Le thérapeute collabore avec les professionnels de la santé (médecins, psychiatres, kinésithérapeutes, ostéopathes, diététiciens…) pour des résultats optimums. Avec l’accord du consultant, le thérapeute échange avec ses confrères les informations utiles à leur intervention. Dans les cas psychopathologiques sévères et plus globalement dans tous les cas où la vie de l’individu ou de son entourage semblerait menacée, le thérapeute orientera systématiquement vers un psychiatre. Concernant les douleurs physiques, toute personne n’ayant pas consulté en amont un médecin sera réorientée vers ce dernier. En cas de doute, le thérapeute se réserve le droit de ne pas effectuer de séance et de demander l’avis d’un médecin.

 

TITRE 4 – EXERCICE DE LA PROFESSION

Article 17 – Caractère personnel de l’exercice

Le thérapeute exerce sa profession en son nom sous sa propre responsabilité. Il répondra de ses actes et de sa pratique.

 

Article 18 – Lieu de travail

Le thérapeute exercera en cabinet, à domicile ou en téléconsultation. Il peut exercer son activité sur un ou plusieurs sites.
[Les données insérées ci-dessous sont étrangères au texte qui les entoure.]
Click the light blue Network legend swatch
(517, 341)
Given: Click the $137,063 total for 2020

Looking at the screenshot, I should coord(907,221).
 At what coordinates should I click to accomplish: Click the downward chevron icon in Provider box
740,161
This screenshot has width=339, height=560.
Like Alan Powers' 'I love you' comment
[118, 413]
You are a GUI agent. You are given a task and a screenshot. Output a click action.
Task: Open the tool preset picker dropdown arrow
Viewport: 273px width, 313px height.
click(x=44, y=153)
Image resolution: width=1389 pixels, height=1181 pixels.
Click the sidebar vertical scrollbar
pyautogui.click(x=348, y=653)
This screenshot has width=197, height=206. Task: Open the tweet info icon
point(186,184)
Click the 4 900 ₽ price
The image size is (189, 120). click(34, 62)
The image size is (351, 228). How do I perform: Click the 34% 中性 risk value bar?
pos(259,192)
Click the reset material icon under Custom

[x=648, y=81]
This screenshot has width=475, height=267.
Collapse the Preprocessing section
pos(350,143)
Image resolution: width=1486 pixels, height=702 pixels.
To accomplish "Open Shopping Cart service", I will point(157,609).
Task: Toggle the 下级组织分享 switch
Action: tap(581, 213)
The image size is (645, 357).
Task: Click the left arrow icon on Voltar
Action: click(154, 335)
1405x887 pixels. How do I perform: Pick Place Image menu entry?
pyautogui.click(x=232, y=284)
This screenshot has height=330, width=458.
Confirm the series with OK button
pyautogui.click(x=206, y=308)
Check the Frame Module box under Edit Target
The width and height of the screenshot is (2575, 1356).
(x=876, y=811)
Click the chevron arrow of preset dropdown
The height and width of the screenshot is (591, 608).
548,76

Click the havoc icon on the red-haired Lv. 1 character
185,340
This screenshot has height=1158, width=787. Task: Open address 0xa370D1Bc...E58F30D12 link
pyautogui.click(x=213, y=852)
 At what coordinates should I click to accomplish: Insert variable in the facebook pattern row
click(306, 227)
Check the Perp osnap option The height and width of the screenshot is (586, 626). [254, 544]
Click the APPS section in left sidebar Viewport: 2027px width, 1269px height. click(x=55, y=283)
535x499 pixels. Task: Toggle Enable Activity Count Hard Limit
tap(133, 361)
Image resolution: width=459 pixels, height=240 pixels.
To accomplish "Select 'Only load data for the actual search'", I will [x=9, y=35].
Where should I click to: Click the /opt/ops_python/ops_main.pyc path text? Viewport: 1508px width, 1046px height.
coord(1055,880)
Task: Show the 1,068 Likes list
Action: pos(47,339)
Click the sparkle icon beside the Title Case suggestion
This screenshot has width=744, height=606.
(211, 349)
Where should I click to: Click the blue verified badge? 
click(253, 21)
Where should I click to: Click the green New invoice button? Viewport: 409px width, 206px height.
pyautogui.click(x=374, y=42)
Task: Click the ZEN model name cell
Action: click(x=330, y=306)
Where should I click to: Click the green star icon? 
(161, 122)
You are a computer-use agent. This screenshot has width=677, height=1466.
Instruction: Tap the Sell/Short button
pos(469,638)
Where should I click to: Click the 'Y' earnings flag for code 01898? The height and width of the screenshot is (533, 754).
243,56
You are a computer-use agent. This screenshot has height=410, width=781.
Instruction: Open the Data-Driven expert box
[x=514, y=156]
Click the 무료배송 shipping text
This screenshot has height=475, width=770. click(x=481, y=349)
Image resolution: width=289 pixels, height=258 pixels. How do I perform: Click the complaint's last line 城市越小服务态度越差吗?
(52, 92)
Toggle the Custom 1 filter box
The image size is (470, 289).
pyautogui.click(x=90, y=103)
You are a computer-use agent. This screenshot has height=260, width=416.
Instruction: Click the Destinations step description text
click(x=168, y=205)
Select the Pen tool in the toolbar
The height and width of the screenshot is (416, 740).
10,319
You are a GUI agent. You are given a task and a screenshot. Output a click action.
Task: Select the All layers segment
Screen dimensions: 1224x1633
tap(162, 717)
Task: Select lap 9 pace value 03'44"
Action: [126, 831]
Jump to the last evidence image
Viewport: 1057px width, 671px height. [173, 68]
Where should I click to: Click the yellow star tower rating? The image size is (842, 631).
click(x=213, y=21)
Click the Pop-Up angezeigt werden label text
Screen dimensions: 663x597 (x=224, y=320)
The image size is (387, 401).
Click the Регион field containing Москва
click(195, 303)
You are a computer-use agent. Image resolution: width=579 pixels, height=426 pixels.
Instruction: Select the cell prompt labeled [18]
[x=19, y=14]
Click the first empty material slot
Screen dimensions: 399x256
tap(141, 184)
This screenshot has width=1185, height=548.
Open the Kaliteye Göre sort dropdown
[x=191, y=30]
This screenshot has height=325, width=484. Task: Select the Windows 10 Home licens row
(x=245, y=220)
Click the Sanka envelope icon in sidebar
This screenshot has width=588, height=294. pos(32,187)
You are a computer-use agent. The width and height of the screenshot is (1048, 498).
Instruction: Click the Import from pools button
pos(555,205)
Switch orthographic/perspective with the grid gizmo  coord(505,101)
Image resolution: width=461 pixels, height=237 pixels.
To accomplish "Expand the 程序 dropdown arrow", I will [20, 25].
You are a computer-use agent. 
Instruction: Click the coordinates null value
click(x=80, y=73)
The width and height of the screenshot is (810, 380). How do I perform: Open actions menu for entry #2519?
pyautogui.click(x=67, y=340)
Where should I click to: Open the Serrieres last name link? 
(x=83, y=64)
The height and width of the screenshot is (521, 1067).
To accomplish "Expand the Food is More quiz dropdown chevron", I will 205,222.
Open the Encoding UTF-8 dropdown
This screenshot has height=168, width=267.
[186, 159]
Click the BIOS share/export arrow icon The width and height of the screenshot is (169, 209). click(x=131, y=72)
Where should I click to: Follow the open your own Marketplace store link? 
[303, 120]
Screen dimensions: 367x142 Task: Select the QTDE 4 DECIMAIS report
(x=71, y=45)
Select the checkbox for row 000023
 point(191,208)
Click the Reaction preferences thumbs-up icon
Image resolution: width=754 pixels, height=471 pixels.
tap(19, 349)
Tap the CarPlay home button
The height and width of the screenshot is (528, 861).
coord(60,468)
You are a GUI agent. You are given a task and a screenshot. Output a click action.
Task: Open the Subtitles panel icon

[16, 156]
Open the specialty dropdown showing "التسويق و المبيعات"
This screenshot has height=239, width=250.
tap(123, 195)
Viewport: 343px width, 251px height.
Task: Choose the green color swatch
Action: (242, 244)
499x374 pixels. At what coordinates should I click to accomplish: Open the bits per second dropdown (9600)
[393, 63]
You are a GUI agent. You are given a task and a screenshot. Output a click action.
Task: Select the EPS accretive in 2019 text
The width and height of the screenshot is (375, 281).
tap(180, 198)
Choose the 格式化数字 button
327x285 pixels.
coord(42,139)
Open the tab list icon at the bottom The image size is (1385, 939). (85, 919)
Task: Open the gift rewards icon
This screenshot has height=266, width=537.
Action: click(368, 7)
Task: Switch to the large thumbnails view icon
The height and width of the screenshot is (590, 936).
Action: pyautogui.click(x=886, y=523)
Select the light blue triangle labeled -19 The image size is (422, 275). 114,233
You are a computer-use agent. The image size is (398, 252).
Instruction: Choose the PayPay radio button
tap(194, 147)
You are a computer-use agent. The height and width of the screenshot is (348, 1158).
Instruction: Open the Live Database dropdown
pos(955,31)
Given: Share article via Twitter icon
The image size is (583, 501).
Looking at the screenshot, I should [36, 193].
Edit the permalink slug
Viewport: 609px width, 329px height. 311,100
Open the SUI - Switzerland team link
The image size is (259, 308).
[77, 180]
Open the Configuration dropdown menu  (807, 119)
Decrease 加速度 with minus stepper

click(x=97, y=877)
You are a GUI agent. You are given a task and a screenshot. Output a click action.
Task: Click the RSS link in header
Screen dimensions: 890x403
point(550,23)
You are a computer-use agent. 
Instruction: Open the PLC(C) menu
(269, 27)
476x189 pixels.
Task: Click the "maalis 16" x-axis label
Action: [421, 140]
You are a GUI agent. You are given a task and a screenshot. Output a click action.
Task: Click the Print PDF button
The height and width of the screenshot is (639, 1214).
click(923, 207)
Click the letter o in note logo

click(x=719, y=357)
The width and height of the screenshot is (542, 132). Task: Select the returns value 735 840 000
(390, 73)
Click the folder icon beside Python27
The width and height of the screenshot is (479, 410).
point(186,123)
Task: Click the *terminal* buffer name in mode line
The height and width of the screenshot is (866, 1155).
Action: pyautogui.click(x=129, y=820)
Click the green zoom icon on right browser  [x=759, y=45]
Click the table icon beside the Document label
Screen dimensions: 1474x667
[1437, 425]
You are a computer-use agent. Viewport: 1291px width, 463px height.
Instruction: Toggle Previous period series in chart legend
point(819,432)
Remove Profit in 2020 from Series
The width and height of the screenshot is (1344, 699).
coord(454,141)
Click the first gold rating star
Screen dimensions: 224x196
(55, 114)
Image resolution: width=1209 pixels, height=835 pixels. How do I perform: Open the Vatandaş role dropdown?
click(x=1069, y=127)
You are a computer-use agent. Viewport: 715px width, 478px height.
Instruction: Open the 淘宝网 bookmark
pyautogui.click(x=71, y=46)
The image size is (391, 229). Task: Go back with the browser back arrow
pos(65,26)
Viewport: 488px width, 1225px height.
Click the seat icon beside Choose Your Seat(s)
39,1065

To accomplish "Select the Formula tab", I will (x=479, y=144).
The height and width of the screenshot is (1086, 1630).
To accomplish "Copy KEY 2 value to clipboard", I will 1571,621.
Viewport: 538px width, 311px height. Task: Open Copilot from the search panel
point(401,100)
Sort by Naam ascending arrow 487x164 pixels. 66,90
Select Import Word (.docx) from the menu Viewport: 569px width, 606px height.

Il disposera d’une plaque à son nom à l’entrée. Le lieu de consultation sera adéquat et respectera les mesures de confidentialité sonore et d’hygiène en vigueur. Il mettra tout en œuvre recevoir ses consultants dans les meilleures conditions.

S’il devait s’installer dans un lieu, un centre paramédical, un immeuble où est déjà présent une autre thérapeute exerçant la même spécialité, il conviendra par confraternité d’entrer en contact avec lui pour lui signifier son intention d’installation.

 

Article 19 – Respect de la règlementation ERP

Si son lieu de travail ne respectait pas les normes ERP, le thérapeute s’engagerait à demander une dérogation ou à proposer des consultations à domicile ou en téléconsultation pour les personnes le nécessitant.

 

Article 20 – Note d’honoraire

Le thérapeute rédige des notes d’honoraire en son nom, qui mentionnent ses nom, prénom, adresse professionnelle, numéro de téléphone, adresse courriel, adresse de site internet, numéro de SIRET. Il devra indiquer s’il est ou non soumis à la TVA et s’il est membre d’un centre de gestion agrée. S’il en possède un, il précisera son numéro Adéli et son numéro de contrat de médiation.

 

TITRE 5 – DISPOSITIONS DIVERSES

Article 21- Engagements

Tout thérapeute, lors de la certification d’une formation dispensée par l’AFFMA que cela soit en ligne, en distanciel ou en présentiel, reconnait qu’il a eu connaissance du présent code de déontologie et prend l’engagement formel de le respecter.

 

Article 22 – Bonne foi

Toute déclaration volontairement inexacte peut donner lieu à des sanctions allant jusqu’à l’interdiction de faire une quelconque référence à l’AFFMA et ce quel que soit le support (papier, numérique, vidéo).

 

Article 23 – Loyauté

Le thérapeute s’engage à être et à rester loyal au sens large du terme tant avec les consultants, les organismes de représentation professionnels et ses confrères.

 

Article 24 – Assurance professionnelle

Le thérapeute doit pouvoir attester à minima d’une assurance RC (Responsabilité Civile).